**PROVIDED RECORDS**
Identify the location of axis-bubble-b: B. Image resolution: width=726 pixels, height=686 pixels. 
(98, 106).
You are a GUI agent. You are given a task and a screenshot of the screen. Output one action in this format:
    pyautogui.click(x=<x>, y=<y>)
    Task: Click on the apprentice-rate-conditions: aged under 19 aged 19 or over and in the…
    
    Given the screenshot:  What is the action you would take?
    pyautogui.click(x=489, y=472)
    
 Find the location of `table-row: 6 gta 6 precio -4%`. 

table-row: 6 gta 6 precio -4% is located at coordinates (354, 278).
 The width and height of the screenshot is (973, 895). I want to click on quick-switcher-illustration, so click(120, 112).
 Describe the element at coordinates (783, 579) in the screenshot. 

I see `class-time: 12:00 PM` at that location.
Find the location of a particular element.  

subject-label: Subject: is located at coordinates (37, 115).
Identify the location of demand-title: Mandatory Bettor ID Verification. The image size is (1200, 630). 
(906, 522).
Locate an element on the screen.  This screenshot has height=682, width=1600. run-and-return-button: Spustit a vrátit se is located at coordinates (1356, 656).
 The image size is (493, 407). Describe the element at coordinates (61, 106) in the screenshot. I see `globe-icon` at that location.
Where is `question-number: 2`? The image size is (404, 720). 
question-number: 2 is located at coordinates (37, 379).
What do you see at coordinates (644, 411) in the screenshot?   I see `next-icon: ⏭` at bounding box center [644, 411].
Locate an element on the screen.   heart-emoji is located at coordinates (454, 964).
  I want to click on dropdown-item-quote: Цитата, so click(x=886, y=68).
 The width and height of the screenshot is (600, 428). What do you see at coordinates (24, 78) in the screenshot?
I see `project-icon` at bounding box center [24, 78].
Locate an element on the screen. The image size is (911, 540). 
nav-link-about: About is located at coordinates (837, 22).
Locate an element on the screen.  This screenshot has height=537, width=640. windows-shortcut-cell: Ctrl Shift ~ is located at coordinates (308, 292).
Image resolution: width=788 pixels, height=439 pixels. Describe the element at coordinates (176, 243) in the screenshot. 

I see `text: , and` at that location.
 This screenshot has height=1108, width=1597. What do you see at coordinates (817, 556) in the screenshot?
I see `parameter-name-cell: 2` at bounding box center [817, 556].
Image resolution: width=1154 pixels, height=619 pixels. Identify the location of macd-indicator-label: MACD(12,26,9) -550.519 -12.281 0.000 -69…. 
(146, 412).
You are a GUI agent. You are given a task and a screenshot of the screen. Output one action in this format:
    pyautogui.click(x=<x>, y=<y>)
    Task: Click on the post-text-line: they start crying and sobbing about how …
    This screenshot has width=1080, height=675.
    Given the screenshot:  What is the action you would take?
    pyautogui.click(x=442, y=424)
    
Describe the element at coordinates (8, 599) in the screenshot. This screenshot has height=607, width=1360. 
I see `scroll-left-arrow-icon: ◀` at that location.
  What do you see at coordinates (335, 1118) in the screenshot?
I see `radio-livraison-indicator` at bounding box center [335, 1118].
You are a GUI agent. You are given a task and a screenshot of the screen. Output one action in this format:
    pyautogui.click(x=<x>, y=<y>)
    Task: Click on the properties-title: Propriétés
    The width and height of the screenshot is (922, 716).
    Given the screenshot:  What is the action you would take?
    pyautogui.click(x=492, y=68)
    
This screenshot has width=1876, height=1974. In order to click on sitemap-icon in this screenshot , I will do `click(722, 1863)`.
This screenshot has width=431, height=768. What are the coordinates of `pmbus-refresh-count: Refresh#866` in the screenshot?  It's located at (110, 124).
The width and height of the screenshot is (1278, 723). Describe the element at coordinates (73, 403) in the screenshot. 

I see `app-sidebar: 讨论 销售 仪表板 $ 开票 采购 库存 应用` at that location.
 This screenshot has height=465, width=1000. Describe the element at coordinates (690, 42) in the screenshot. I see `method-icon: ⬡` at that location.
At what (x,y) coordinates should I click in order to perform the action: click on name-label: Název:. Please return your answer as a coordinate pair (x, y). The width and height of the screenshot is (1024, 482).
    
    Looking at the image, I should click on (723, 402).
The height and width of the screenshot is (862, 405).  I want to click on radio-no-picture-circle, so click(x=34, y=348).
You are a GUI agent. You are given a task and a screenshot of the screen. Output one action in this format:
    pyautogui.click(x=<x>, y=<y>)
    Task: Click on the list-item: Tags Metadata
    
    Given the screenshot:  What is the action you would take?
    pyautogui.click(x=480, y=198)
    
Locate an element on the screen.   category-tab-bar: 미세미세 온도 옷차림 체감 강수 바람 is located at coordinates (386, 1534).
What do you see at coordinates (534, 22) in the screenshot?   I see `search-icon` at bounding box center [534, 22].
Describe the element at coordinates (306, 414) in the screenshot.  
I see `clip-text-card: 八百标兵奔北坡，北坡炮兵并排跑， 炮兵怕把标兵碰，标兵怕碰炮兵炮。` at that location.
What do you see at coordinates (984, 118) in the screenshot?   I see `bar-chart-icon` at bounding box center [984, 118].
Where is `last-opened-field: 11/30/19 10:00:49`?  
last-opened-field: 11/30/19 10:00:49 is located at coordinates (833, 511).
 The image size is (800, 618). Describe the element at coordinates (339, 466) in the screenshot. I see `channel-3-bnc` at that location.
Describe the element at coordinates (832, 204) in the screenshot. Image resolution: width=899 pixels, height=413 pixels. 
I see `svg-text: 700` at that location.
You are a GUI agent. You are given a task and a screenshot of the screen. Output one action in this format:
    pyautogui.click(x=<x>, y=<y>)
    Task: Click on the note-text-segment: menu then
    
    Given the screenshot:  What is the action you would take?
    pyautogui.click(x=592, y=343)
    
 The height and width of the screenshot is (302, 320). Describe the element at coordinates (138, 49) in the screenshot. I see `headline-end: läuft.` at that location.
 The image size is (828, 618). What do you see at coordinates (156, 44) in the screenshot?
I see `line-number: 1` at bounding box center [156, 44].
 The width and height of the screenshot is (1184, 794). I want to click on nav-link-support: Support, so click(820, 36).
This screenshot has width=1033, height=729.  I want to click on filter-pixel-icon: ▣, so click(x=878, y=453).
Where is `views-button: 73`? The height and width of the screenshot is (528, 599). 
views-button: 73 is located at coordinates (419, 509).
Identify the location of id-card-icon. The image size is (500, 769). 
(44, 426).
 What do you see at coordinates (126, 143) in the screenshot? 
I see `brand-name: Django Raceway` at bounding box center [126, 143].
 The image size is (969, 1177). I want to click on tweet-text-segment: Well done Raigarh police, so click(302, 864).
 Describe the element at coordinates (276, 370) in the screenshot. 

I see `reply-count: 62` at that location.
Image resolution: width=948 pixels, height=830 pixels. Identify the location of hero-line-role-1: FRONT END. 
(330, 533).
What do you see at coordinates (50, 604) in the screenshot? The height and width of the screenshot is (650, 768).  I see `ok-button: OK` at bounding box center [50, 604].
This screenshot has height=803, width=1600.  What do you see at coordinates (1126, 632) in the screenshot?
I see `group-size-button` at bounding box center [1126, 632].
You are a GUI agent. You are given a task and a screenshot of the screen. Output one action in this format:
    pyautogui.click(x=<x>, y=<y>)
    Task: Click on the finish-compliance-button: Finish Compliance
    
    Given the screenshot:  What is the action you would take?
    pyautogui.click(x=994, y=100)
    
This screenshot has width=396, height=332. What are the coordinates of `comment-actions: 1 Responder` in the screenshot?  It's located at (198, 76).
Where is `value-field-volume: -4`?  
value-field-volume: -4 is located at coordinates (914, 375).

**WHAT THIS TASK INVOLVES**
Could you copy all of the items above word for word, keeping every line as it appears?

**TASK RESULT**
Identify the location of axis-bubble-b: B. Image resolution: width=726 pixels, height=686 pixels. 
(98, 106).
You are a GUI agent. You are given a task and a screenshot of the screen. Output one action in this format:
    pyautogui.click(x=<x>, y=<y>)
    Task: Click on the apprentice-rate-conditions: aged under 19 aged 19 or over and in the…
    
    Given the screenshot:  What is the action you would take?
    pyautogui.click(x=489, y=472)
    
 Find the location of `table-row: 6 gta 6 precio -4%`. 

table-row: 6 gta 6 precio -4% is located at coordinates (354, 278).
 The width and height of the screenshot is (973, 895). I want to click on quick-switcher-illustration, so click(120, 112).
 Describe the element at coordinates (783, 579) in the screenshot. 

I see `class-time: 12:00 PM` at that location.
Find the location of a particular element.  

subject-label: Subject: is located at coordinates (37, 115).
Identify the location of demand-title: Mandatory Bettor ID Verification. The image size is (1200, 630). 
(906, 522).
Locate an element on the screen.  This screenshot has height=682, width=1600. run-and-return-button: Spustit a vrátit se is located at coordinates (1356, 656).
 The image size is (493, 407). Describe the element at coordinates (61, 106) in the screenshot. I see `globe-icon` at that location.
Where is `question-number: 2`? The image size is (404, 720). 
question-number: 2 is located at coordinates (37, 379).
What do you see at coordinates (644, 411) in the screenshot?   I see `next-icon: ⏭` at bounding box center [644, 411].
Locate an element on the screen.   heart-emoji is located at coordinates (454, 964).
  I want to click on dropdown-item-quote: Цитата, so click(x=886, y=68).
 The width and height of the screenshot is (600, 428). What do you see at coordinates (24, 78) in the screenshot?
I see `project-icon` at bounding box center [24, 78].
Locate an element on the screen. The image size is (911, 540). 
nav-link-about: About is located at coordinates (837, 22).
Locate an element on the screen.  This screenshot has height=537, width=640. windows-shortcut-cell: Ctrl Shift ~ is located at coordinates (308, 292).
Image resolution: width=788 pixels, height=439 pixels. Describe the element at coordinates (176, 243) in the screenshot. 

I see `text: , and` at that location.
 This screenshot has height=1108, width=1597. What do you see at coordinates (817, 556) in the screenshot?
I see `parameter-name-cell: 2` at bounding box center [817, 556].
Image resolution: width=1154 pixels, height=619 pixels. Identify the location of macd-indicator-label: MACD(12,26,9) -550.519 -12.281 0.000 -69…. 
(146, 412).
You are a GUI agent. You are given a task and a screenshot of the screen. Output one action in this format:
    pyautogui.click(x=<x>, y=<y>)
    Task: Click on the post-text-line: they start crying and sobbing about how …
    This screenshot has width=1080, height=675.
    Given the screenshot:  What is the action you would take?
    pyautogui.click(x=442, y=424)
    
Describe the element at coordinates (8, 599) in the screenshot. This screenshot has height=607, width=1360. 
I see `scroll-left-arrow-icon: ◀` at that location.
  What do you see at coordinates (335, 1118) in the screenshot?
I see `radio-livraison-indicator` at bounding box center [335, 1118].
You are a GUI agent. You are given a task and a screenshot of the screen. Output one action in this format:
    pyautogui.click(x=<x>, y=<y>)
    Task: Click on the properties-title: Propriétés
    The width and height of the screenshot is (922, 716).
    Given the screenshot:  What is the action you would take?
    pyautogui.click(x=492, y=68)
    
This screenshot has width=1876, height=1974. In order to click on sitemap-icon in this screenshot , I will do `click(722, 1863)`.
This screenshot has width=431, height=768. What are the coordinates of `pmbus-refresh-count: Refresh#866` in the screenshot?  It's located at (110, 124).
The width and height of the screenshot is (1278, 723). Describe the element at coordinates (73, 403) in the screenshot. 

I see `app-sidebar: 讨论 销售 仪表板 $ 开票 采购 库存 应用` at that location.
 This screenshot has height=465, width=1000. Describe the element at coordinates (690, 42) in the screenshot. I see `method-icon: ⬡` at that location.
At what (x,y) coordinates should I click in order to perform the action: click on name-label: Název:. Please return your answer as a coordinate pair (x, y). The width and height of the screenshot is (1024, 482).
    
    Looking at the image, I should click on (723, 402).
The height and width of the screenshot is (862, 405).  I want to click on radio-no-picture-circle, so click(x=34, y=348).
You are a GUI agent. You are given a task and a screenshot of the screen. Output one action in this format:
    pyautogui.click(x=<x>, y=<y>)
    Task: Click on the list-item: Tags Metadata
    
    Given the screenshot:  What is the action you would take?
    pyautogui.click(x=480, y=198)
    
Locate an element on the screen.   category-tab-bar: 미세미세 온도 옷차림 체감 강수 바람 is located at coordinates (386, 1534).
What do you see at coordinates (534, 22) in the screenshot?   I see `search-icon` at bounding box center [534, 22].
Describe the element at coordinates (306, 414) in the screenshot.  
I see `clip-text-card: 八百标兵奔北坡，北坡炮兵并排跑， 炮兵怕把标兵碰，标兵怕碰炮兵炮。` at that location.
What do you see at coordinates (984, 118) in the screenshot?   I see `bar-chart-icon` at bounding box center [984, 118].
Where is `last-opened-field: 11/30/19 10:00:49`?  
last-opened-field: 11/30/19 10:00:49 is located at coordinates (833, 511).
 The image size is (800, 618). Describe the element at coordinates (339, 466) in the screenshot. I see `channel-3-bnc` at that location.
Describe the element at coordinates (832, 204) in the screenshot. Image resolution: width=899 pixels, height=413 pixels. 
I see `svg-text: 700` at that location.
You are a GUI agent. You are given a task and a screenshot of the screen. Output one action in this format:
    pyautogui.click(x=<x>, y=<y>)
    Task: Click on the note-text-segment: menu then
    
    Given the screenshot:  What is the action you would take?
    pyautogui.click(x=592, y=343)
    
 The height and width of the screenshot is (302, 320). Describe the element at coordinates (138, 49) in the screenshot. I see `headline-end: läuft.` at that location.
 The image size is (828, 618). What do you see at coordinates (156, 44) in the screenshot?
I see `line-number: 1` at bounding box center [156, 44].
 The width and height of the screenshot is (1184, 794). I want to click on nav-link-support: Support, so click(820, 36).
This screenshot has width=1033, height=729.  I want to click on filter-pixel-icon: ▣, so click(x=878, y=453).
Where is `views-button: 73`? The height and width of the screenshot is (528, 599). 
views-button: 73 is located at coordinates (419, 509).
Identify the location of id-card-icon. The image size is (500, 769). 
(44, 426).
 What do you see at coordinates (126, 143) in the screenshot? 
I see `brand-name: Django Raceway` at bounding box center [126, 143].
 The image size is (969, 1177). I want to click on tweet-text-segment: Well done Raigarh police, so click(302, 864).
 Describe the element at coordinates (276, 370) in the screenshot. 

I see `reply-count: 62` at that location.
Image resolution: width=948 pixels, height=830 pixels. Identify the location of hero-line-role-1: FRONT END. 
(330, 533).
What do you see at coordinates (50, 604) in the screenshot? The height and width of the screenshot is (650, 768).  I see `ok-button: OK` at bounding box center [50, 604].
This screenshot has height=803, width=1600.  What do you see at coordinates (1126, 632) in the screenshot?
I see `group-size-button` at bounding box center [1126, 632].
You are a GUI agent. You are given a task and a screenshot of the screen. Output one action in this format:
    pyautogui.click(x=<x>, y=<y>)
    Task: Click on the finish-compliance-button: Finish Compliance
    
    Given the screenshot:  What is the action you would take?
    pyautogui.click(x=994, y=100)
    
This screenshot has width=396, height=332. What are the coordinates of `comment-actions: 1 Responder` in the screenshot?  It's located at (198, 76).
Where is `value-field-volume: -4`?  
value-field-volume: -4 is located at coordinates (914, 375).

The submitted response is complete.